SFP 30: Not A Sunscreen, But A Self-Fulfilling Sales Prophecy


I recently posted about inventory strategies and specifically about "leftover" or unsold inventory and   suggested 3 reasons why there are leftovers.  The first reason is the Self-Fulfilling Prophecy or SFP.


What is the SFP?


SFP refers to the fact that it is "easier" to sell things that you have sold before than it is to locate and suggest new alternatives.  Thus, what you have sold before is replicated for the next campaign.  All you need to do is change the flight dates and resend the IO.  No fuss, no muss.


What's wrong with this, you ask?  Nothing.  Unless you are selling inventory:

·      That is sold out.

·      Without adjusting pricing to reflect your current inventory sell-through-rates (why keep a low price if you are almost out of stock?). 



·      At the expense of recommending other inventory that might be more available and a better fit for your advertiser.


There are many reasons for the SFP including:

·      There are too many choices to make.  Digital publishers normally have a large and growing number of sellable ad units.  For example, a publisher with 4 sites, each with 8 sections, and 4 ad units will have a total of 128 possible ad units to sell, not including run of network/site/section and targeting packages that overlap the entire inventory, which can increase this number by orders of magnitude.  For a reference point, an average publisher client of ours has between 1000-5000 different products to sell excluding targeting and other overlaps. Who has the time to hunt and peck through these choices to create the "optimal" proposal? 

·      Given the above situation, there is very little visibility into alternative choices based on current availability forecasts.  Static, manually maintained spreadsheets are unwieldy and out-of-date.  They provide little insight into alternative inventory choices.  And ad servers generally do not provide this information in a format that is useful to the sales team (tabular, sortable,  dynamic, with pricing, real-time availability, etc).  Again, who has the time to hunt and peck?

·      Little visibility into alternative choices based on expected results.  This concept is relatively new to the industry but it is worth discussing.  Publishers have a wealth of historical data on client orders and ad performance.  Yet, they lack the tools to mine this data for insights into which inventory choices might work best for a specific advertiser.  This analysis can be done using a client's history and by creating proprietary predictive models to ascertain these answers based on data the publisher has.  Currently for most publishers, it is easier to skip this step and sell the same inventory over and over again.


Why solve this?


There is tremendous potential to increase yield by instituting systems to minimize the SFP and ensure that all inventory is exposed, when appropriate, to advertisers.  Most importantly, a publisher can raise their RPMs by selling more of their unsold inventory directly and therefore offering less to the networks and their low and declining CPMs. 
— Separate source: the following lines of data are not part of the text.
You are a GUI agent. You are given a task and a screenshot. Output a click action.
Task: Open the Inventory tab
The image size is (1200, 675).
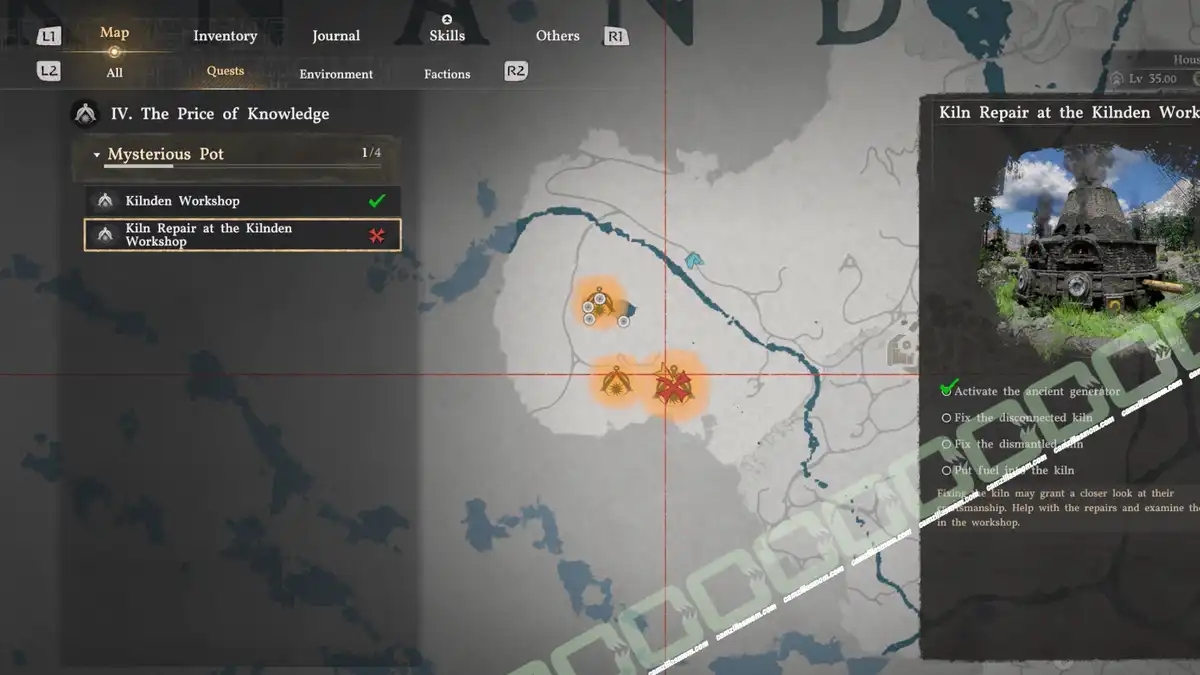(225, 36)
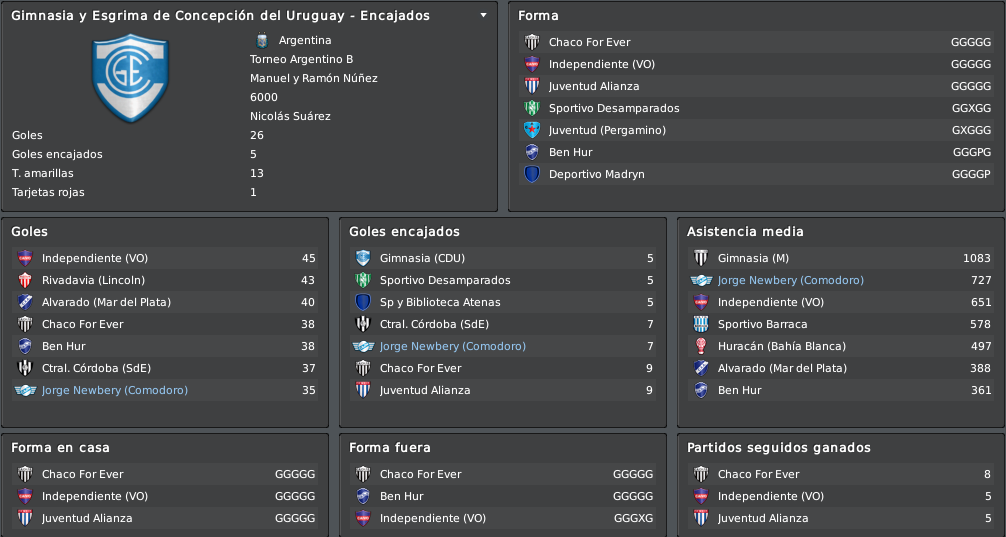The image size is (1006, 537).
Task: Click Sportivo Desamparados badge in Forma panel
Action: (532, 108)
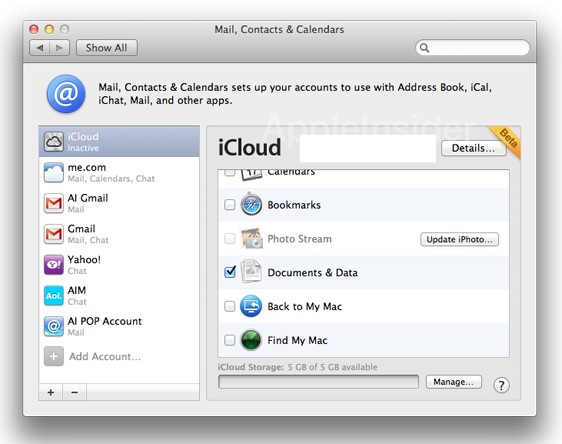Click the search field in toolbar
The image size is (562, 444).
click(x=472, y=48)
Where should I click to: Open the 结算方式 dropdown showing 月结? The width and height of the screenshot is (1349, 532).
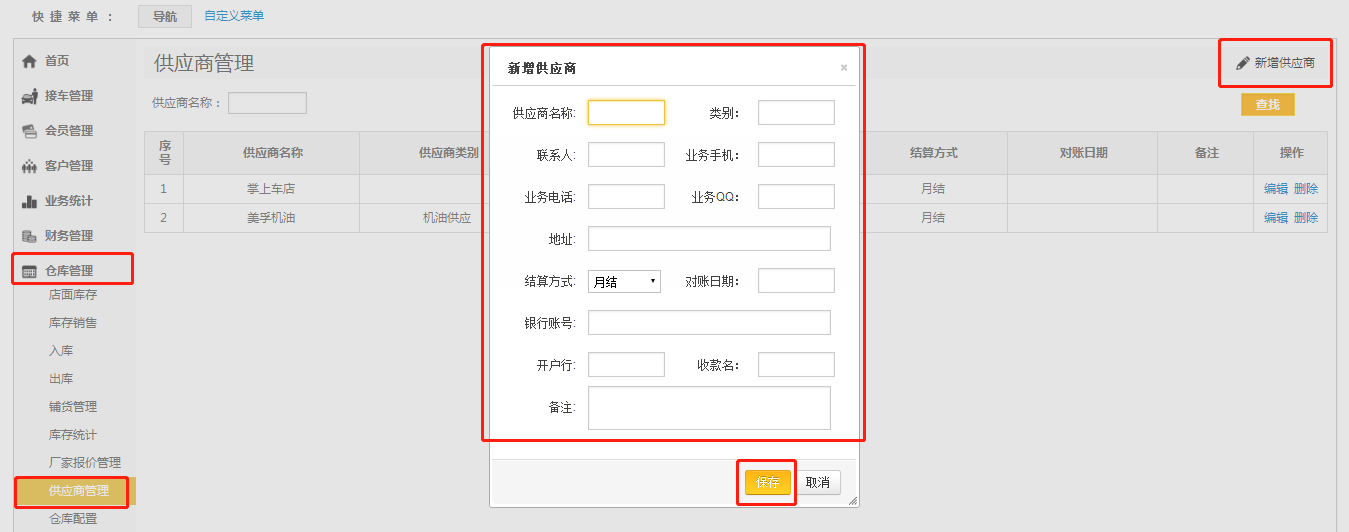624,281
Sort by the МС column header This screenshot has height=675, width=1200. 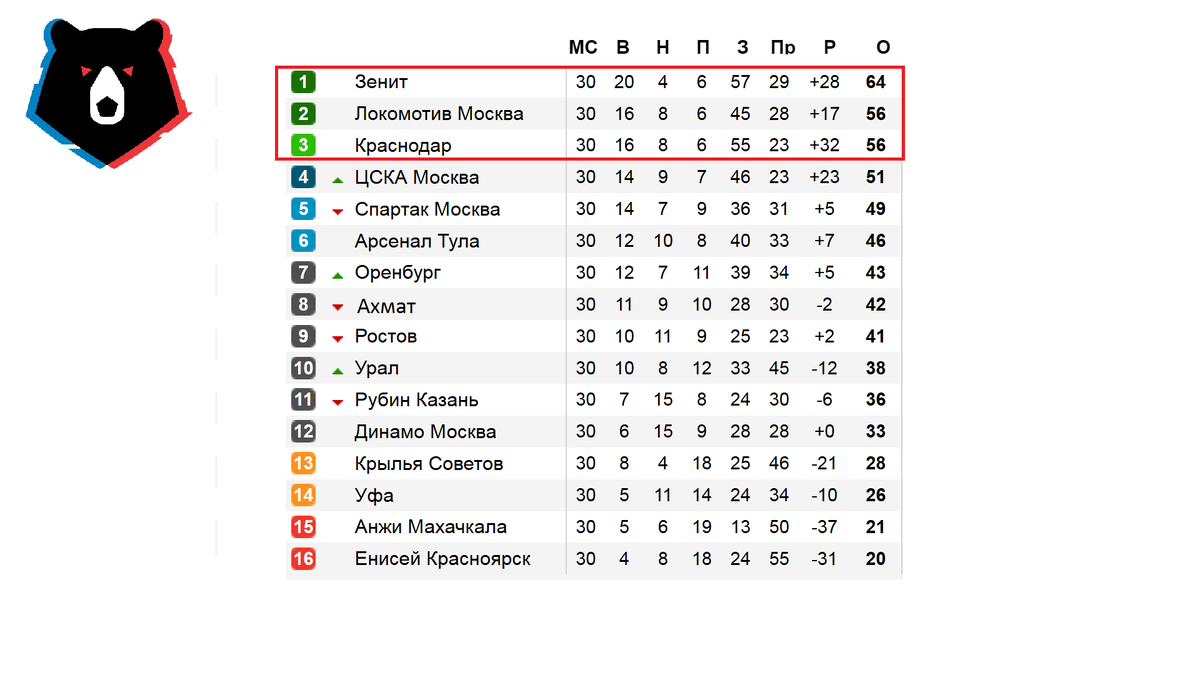click(583, 47)
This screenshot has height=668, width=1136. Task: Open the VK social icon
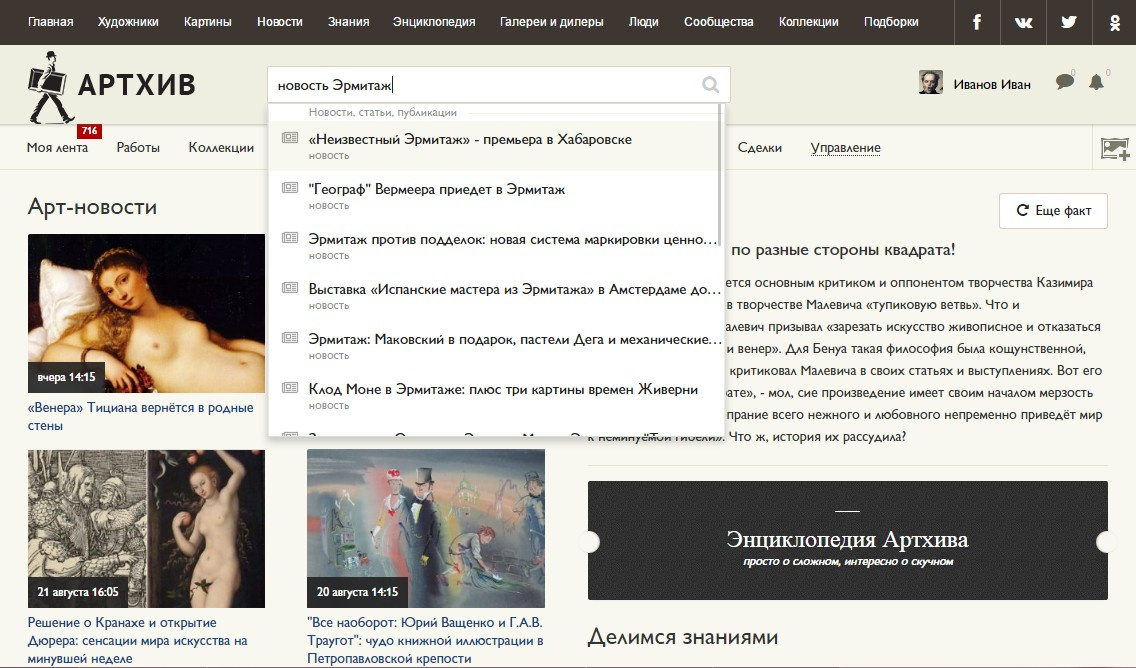pyautogui.click(x=1023, y=22)
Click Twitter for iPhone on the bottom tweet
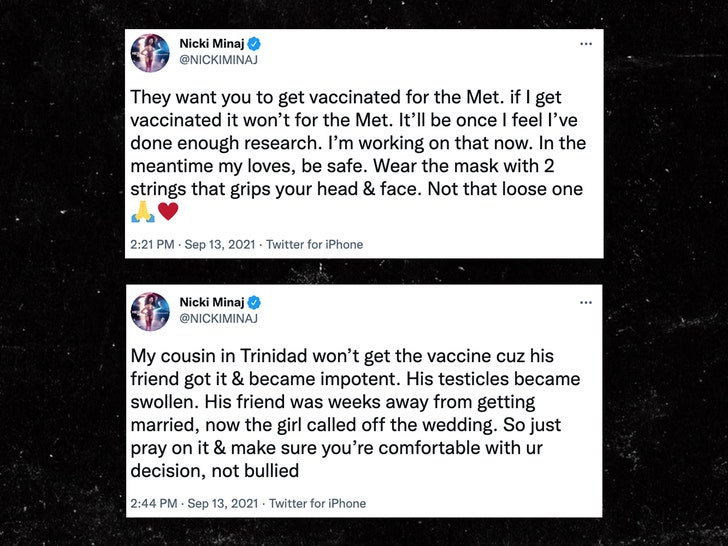Screen dimensions: 728x546 coord(316,503)
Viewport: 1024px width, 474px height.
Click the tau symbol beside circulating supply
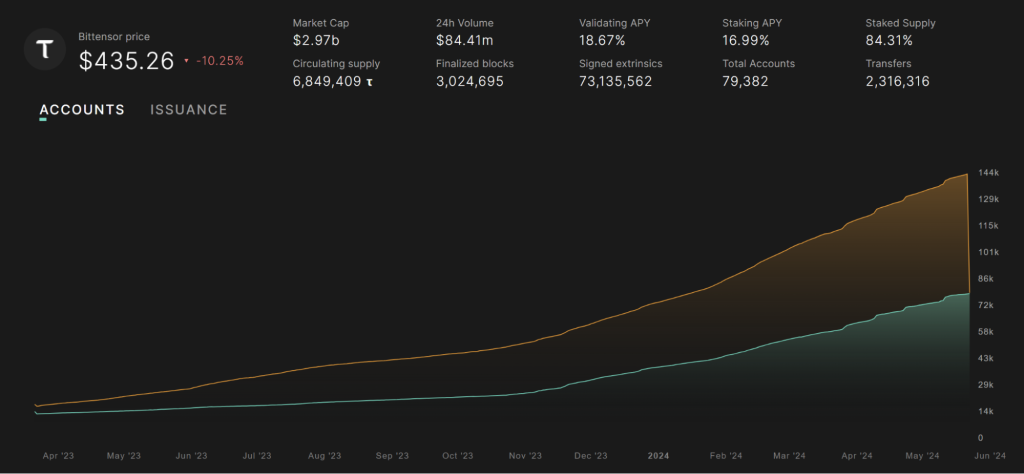(370, 82)
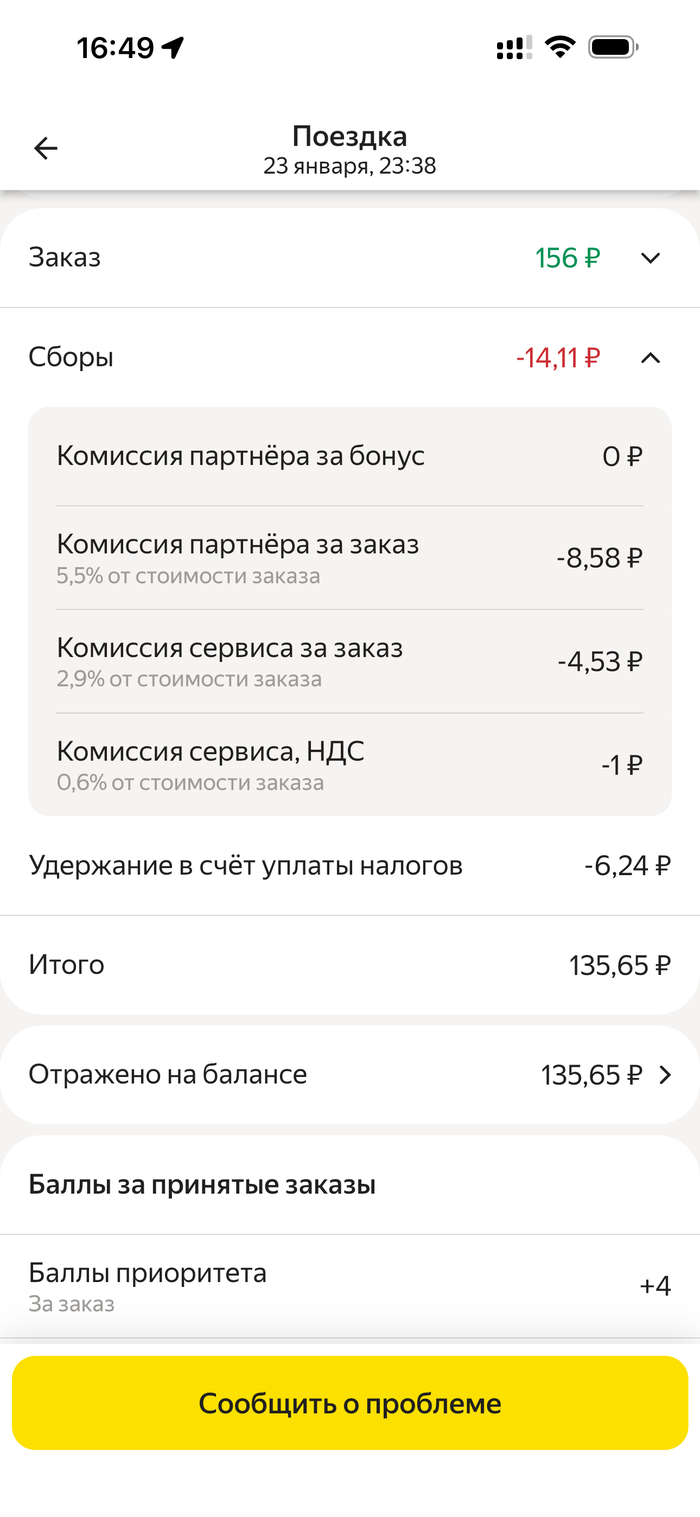Select Комиссия партнёра за заказ row

350,558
Essentially, the publisher can create a middle tier of inventory-inventory that is not quite premium and not quite leftover.  The direct benefits include:

·       Tiered CPMs.  Direct sales will yield higher CPMs than networks.  Total yield increases.

·       Brand preservation.  Direct sales and improved pricing controls ensure that the publisher's inventory is not commoditized as in the case with network remnants.

·       Fewer double bookings.  Repeatedly selling the same inventory often leads to overbooking, which results in under delivered campaigns and unhappy advertisers (and unhappy sales reps who may have already 'spent' the commissions on these unfulfilled sales).

·       Advertisers benefit from having guaranteed, well performing impressions and transparency into the media that they have purchased.


In a future post, I will lay out the economics of better yield management with some examples.  The numbers are compelling.